Paragraph 6(C) of the Employment Agreement is amended as
provided in paragraph 1(c) above.
(j) In all other respects, the
Elliott’s Employment Agreement is terminated and of no effect
as of the date of this Agreement.
2. Stock Option
Agreement .
(a) The Options (as defined in the
Stock Option Agreement ) #5 and #6 pursuant to Paragraph 3 of
the Stock Option Agreement and totaling two million (2,000,000)
option shares of Arcadia Voting Common Stock shall vest as of the
Effective Date. No other Options shall vest and Options #1, #2, #3
and #4 are terminated and will never vest.
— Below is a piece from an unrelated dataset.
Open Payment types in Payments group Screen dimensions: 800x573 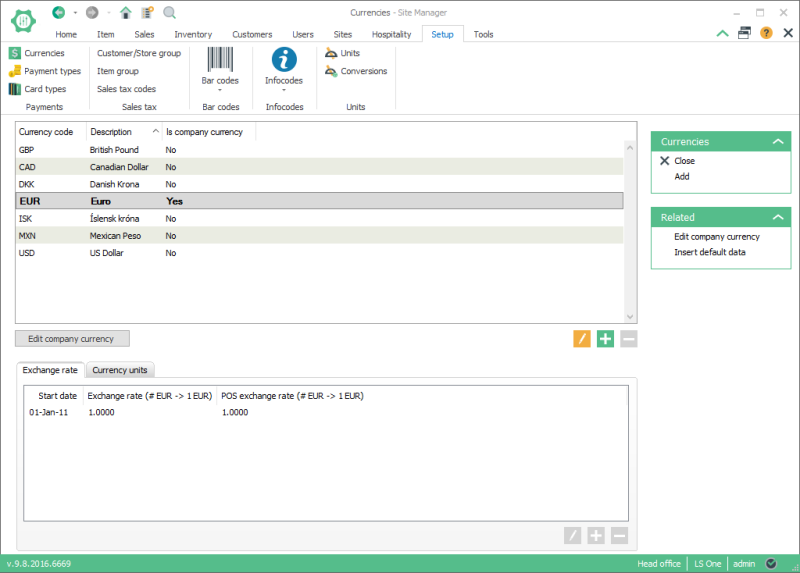[45, 71]
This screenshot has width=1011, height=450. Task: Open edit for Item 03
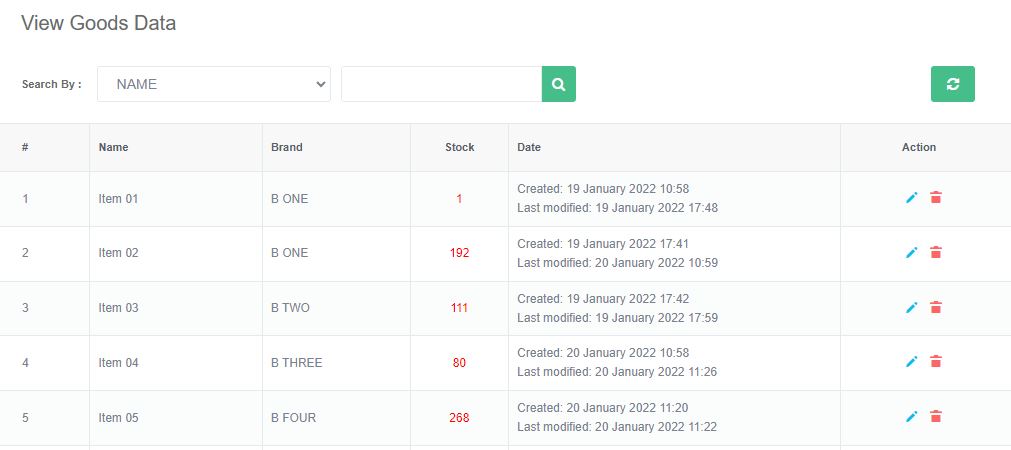coord(911,308)
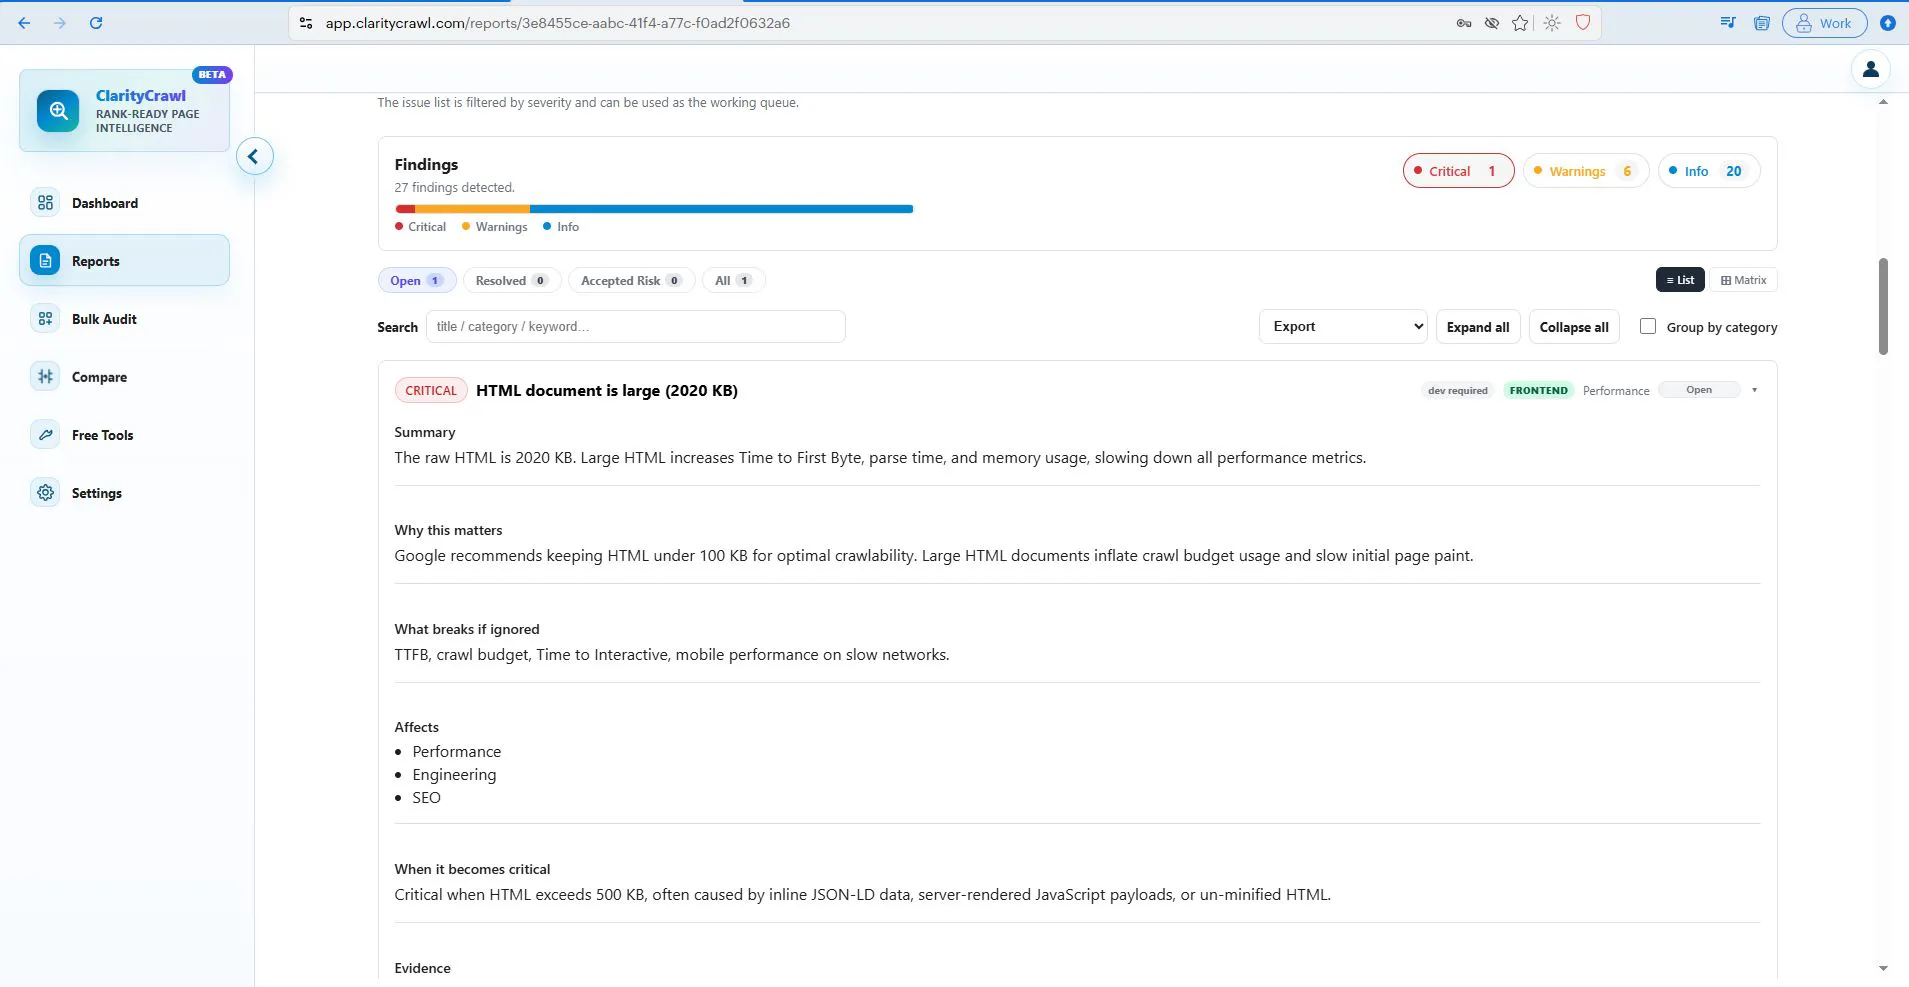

The exercise price under
each Option shall be twenty-five ($.25) cents per Option share.
Elliott may exercise any or all of the vested Options at any time
commencing December 1, 2007 and ending March 15, 2008. Arcadia
shall exercise its best efforts to issue the stock to Elliott
pursuant to an exercised Option within three (3) days of
exercise.
(b) The Stock Options may be
exercised in whole or in part at Elliott’s demand, by means
of a cashless exercise through the surrender and cancellation of a
portion of shares of Arcadia common stock then held by Elliott or
issuable on exercise of the options, Arcadia being deemed to have
received cash consideration as payment in full of the exercise
price based on the day of exercise upon the difference between the
exercise price of $.25 per share and the closing price of Arcadia
stock on the American Stock Exchange as of such date, being treated
as cash consideration for the exercise of any option shares so
designated by Elliott.
(c) Any changes or modifications made
in this Agreement to the Stock Option Agreement shall be treated as
amendments to the Stock Option Agreement. Subject to any such
amendments provided for in this Agreement, the Stock Option
Agreement shall remain in full force and effect.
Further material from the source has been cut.